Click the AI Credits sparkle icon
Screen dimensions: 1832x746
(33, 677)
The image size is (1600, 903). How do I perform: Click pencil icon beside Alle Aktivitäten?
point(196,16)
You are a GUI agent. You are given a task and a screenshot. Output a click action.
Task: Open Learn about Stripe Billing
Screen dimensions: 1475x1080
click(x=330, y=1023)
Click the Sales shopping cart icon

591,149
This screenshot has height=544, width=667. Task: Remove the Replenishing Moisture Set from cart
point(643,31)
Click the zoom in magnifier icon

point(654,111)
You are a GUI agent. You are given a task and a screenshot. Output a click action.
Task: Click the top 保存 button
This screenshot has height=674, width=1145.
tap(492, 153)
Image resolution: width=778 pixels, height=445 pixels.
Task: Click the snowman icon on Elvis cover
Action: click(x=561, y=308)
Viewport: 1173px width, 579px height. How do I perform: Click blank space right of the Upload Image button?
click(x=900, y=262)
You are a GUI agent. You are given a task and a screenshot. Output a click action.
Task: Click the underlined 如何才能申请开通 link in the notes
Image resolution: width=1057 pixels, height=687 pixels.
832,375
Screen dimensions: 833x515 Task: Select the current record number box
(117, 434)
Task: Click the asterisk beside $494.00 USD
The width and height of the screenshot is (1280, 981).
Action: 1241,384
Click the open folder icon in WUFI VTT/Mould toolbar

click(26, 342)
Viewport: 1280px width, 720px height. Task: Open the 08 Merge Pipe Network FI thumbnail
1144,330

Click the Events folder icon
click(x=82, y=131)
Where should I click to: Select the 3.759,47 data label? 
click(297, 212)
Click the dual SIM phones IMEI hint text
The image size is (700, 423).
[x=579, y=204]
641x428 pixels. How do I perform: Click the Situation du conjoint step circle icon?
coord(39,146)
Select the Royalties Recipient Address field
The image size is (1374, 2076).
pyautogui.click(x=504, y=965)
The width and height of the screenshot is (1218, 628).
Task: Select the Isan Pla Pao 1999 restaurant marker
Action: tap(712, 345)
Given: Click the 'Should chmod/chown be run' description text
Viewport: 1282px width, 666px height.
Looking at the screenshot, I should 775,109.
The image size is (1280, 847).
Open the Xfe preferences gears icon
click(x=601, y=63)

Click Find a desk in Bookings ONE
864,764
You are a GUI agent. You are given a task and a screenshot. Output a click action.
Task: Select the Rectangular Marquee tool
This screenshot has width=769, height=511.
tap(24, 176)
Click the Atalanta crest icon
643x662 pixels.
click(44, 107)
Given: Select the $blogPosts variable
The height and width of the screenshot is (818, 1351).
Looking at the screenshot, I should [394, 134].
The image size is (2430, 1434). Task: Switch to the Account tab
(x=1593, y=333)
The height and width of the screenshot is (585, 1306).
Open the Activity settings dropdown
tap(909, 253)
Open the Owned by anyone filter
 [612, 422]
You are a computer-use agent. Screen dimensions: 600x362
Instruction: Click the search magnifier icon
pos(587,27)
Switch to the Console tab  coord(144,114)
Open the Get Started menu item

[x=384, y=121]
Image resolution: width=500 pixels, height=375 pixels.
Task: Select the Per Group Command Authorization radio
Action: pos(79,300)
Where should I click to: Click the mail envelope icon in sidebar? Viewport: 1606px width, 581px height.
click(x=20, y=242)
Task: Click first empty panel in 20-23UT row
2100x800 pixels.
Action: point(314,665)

PROBLEM DETAILS: Your answer should hold exactly the lines from the one containing "Switch to the Console" to the last line of the data, both included, and no others.

EXERCISE RESPONSE:
Switch to the Console tab  coord(144,114)
Open the Get Started menu item

[x=384, y=121]
Image resolution: width=500 pixels, height=375 pixels.
Task: Select the Per Group Command Authorization radio
Action: pos(79,300)
Where should I click to: Click the mail envelope icon in sidebar? Viewport: 1606px width, 581px height.
click(x=20, y=242)
Task: Click first empty panel in 20-23UT row
2100x800 pixels.
Action: point(314,665)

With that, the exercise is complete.